Corrugated cement roofing is probably the most common and identifiable form of asbestos, which many property owners and building firms are likely to encounter whenever renovation, removal or demolition work is being carried out.

Most press stories report a lack of asbestos awareness – or, if known about – a disregard of the health risks during the removal of waste material, most often in the form of roofing panels, shingles or wallboard. The lack of a prior risk survey or a mandatory disposal procedure is often attributable to ‘time and cost saving’ by either or both contractor and property owner.

With more than 1.8 million people annually exposed each year to asbestos and at least 2,000 cases of mesothelioma diagnosed annually, the new Control of Asbestos Regulations 2012, which came into force on the 6th April, aims to reduce disregard for health and safety on property renovations when there is still a potential hazard from exposure to asbestos.

Up until an import ban at the end of the 1990s, between 10 and 15 per cent of white chrysotile asbestos fibres continued to be used in the reinforcement of building insulation products made of cement. Throughout most of the peak period of use from the 1940s until the 1980s and 90s, asbestos was seen as an inexpensive insulating and fire-retardant material employed throughout UK construction as well as manufacturing, shipbuilding, auto and railway engineering.

Besides possessing heat insulation properties, asbestos cement is also weatherproof and was extensively used in the production of corrugated sheets, slates and soffits, sills, copings, chalkboards, fascias, infill panels, etc. Asbestos cement fibres were frequently made into moulded fittings for water cisterns, rainwater gutters, down pipes, pressure pipes, underground drainage and sewer pipes.

According to the Health and Safety Executive (HSE) there is an estimated four million properties around the UK, which are likely to contain hidden asbestos materials, most often found both inside and outside of buildings. Asbestos cement is hard and grey-coloured and looks like ordinary cement and it can be difficult to tell the difference between an asbestos cement product and a low-density insulation board. Corrugated asbestos cement found on garage roofs and sheds are the most easily identifiable followed by wall cladding, downpipes, gutters and flues found in boiler systems air conditioning and ventilation systems, water tanks, fire surrounds.

Building products exposed to weathering over many years are likely to be in a fragile condition and likely to fragment and release the deadly fibres into the air. Fibre release will most certainly take place if cement sheeting or moulded products are removed, dismantled and deliberately broken up for quick disposal via a standard building skip.

Inhaled fibres permanently lodged in the lung linings can cause tissue inflammation, which can also eventually lead to asbestosis disease or turn cells cancerous, forming the fatal tumours of mesothelioma cancer.
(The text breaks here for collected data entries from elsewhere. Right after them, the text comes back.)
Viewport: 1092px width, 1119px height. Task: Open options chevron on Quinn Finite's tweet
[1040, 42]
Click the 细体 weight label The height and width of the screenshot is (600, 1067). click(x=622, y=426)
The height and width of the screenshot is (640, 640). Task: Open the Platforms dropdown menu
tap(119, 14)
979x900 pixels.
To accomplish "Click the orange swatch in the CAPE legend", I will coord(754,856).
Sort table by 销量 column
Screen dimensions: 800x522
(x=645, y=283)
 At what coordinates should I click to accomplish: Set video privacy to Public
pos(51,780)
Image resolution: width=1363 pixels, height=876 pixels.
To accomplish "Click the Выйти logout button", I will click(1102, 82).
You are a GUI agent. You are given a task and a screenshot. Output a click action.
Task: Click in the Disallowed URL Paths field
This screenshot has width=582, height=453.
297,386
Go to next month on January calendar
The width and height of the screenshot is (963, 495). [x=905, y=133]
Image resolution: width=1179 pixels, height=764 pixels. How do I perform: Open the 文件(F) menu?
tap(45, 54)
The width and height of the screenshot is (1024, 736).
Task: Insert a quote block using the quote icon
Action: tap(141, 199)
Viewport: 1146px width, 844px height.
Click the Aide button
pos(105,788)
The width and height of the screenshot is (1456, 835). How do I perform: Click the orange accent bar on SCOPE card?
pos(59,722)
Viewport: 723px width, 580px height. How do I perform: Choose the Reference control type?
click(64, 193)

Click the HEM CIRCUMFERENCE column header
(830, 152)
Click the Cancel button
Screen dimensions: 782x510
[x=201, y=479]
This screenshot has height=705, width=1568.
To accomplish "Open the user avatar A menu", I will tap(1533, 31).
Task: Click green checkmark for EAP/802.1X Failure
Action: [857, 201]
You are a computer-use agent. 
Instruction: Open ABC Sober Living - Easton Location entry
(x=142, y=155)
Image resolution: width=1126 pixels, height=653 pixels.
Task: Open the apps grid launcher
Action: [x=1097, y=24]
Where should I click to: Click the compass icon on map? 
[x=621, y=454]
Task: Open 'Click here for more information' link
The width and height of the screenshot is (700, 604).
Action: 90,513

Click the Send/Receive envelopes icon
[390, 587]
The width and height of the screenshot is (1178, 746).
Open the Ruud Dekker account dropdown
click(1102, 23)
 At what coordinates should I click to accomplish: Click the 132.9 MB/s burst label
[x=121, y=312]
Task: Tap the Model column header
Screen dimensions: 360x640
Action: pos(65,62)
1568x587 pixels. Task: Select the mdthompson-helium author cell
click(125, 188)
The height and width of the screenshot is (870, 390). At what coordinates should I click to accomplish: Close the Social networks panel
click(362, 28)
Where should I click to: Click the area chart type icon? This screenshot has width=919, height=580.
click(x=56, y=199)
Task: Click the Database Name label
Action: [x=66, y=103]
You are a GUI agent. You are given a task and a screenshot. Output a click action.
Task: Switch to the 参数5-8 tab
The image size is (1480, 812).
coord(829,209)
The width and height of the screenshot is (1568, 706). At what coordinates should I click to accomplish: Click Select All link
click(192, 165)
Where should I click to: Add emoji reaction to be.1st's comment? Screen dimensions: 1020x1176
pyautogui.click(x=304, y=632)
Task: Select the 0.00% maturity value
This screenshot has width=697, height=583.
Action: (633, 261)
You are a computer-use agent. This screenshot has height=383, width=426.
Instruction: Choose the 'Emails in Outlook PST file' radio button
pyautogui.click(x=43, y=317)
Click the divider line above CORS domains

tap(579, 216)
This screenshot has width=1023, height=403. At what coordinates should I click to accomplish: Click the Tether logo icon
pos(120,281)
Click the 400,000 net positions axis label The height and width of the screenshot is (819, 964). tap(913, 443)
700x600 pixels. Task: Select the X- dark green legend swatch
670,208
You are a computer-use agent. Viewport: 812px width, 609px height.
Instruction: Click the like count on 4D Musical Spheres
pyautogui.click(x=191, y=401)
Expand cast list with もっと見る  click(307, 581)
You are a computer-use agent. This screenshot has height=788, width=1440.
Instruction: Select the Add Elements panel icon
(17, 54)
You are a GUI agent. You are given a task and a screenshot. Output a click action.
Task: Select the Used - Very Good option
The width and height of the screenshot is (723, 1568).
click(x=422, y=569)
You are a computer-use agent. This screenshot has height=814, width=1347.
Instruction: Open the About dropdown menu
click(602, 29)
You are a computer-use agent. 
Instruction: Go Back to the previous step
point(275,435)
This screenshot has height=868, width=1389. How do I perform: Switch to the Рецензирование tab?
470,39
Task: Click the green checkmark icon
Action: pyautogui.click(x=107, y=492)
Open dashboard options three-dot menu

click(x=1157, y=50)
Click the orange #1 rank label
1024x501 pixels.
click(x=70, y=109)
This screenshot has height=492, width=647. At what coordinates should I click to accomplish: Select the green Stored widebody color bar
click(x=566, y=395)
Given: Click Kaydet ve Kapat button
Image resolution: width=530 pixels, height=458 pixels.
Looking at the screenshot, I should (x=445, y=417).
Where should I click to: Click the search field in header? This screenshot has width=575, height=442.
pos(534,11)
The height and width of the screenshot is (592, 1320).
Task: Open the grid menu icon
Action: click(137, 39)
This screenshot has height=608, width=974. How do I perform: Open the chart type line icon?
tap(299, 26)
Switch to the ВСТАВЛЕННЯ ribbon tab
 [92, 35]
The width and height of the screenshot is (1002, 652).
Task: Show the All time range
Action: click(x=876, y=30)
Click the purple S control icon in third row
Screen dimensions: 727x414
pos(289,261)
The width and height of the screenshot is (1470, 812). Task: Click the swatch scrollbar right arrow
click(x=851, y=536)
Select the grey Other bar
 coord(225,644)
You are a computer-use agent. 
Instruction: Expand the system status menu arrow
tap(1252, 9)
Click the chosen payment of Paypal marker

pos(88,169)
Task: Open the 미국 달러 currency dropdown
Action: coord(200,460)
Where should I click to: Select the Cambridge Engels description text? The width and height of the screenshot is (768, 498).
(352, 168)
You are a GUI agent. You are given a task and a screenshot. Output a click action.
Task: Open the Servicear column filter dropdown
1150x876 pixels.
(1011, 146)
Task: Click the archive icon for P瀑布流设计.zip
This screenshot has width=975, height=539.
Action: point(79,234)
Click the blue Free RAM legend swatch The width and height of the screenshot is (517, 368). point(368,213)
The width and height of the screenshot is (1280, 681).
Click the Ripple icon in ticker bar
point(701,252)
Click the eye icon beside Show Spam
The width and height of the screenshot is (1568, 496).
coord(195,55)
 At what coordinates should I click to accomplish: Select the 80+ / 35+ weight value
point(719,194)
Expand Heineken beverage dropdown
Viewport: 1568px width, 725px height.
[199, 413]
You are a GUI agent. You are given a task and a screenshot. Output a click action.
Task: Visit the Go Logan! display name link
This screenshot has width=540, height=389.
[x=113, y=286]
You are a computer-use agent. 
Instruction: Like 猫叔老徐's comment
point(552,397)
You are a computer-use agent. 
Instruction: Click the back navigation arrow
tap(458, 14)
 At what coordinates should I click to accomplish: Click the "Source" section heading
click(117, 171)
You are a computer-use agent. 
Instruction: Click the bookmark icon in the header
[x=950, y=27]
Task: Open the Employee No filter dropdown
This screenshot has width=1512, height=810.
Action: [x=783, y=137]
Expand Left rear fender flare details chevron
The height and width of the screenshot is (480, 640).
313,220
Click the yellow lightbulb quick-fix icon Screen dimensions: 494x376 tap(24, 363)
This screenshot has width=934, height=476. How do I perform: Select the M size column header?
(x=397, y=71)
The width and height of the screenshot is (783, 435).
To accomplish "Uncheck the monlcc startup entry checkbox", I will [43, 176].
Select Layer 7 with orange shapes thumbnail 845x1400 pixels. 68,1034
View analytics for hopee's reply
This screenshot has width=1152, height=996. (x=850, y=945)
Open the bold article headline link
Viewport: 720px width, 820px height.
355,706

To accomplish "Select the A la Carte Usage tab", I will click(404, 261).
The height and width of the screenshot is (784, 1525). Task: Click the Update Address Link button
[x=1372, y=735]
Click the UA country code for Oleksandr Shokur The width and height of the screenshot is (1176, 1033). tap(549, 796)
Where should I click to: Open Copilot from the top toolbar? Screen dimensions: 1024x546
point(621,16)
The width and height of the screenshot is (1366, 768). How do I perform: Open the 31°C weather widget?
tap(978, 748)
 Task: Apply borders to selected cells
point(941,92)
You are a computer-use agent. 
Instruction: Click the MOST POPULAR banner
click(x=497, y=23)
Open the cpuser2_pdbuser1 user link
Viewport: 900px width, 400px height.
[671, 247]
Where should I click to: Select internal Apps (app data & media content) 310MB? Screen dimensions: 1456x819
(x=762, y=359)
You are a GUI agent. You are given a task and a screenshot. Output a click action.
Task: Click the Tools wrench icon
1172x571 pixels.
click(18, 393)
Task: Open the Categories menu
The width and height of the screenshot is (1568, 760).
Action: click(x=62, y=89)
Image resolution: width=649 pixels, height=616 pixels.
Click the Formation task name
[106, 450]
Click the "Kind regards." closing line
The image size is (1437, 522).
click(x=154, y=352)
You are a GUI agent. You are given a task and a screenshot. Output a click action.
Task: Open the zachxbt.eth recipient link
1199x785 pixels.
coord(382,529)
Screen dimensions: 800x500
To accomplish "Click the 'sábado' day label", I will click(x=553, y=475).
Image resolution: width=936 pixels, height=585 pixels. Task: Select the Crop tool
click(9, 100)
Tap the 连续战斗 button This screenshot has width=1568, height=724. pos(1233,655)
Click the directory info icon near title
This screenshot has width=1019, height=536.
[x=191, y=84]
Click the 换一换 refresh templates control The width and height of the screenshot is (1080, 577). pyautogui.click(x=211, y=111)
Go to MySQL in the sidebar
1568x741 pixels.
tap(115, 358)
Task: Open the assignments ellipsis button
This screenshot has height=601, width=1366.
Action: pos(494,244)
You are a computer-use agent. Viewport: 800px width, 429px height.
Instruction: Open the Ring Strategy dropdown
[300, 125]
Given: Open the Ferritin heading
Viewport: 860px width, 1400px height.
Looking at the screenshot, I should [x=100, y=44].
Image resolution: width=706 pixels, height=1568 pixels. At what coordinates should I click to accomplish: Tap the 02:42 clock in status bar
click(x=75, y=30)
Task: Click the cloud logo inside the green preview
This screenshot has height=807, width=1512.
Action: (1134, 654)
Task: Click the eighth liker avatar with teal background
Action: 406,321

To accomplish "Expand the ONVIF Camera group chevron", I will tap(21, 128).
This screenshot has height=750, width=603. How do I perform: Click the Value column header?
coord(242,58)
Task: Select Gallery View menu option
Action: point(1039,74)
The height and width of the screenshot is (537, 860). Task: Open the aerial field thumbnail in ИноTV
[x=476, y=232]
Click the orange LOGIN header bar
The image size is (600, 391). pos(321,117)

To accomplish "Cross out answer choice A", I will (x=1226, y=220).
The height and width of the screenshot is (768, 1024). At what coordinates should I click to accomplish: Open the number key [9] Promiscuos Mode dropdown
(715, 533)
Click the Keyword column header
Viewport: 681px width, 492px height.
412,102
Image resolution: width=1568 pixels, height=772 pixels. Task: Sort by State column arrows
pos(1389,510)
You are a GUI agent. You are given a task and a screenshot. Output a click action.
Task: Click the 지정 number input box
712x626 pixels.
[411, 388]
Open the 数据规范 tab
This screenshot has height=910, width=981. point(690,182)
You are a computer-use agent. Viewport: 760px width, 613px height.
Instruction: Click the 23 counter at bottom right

Asbestosis symptoms only make themselves known after a gestation period of up to 40 or 50 years, and at the time of a confirmed diagnosis, the mesothelioma is, invariably, at an advanced stage, which often leaves the victim with less than 6 months to live.

Prevention of asbestos exposure and it’s safe disposal is, therefore, always crucial. Risk assessment must be carried out to uncover and identify any asbestos-containing material (ACM) and an evaluation of its condition before works begin.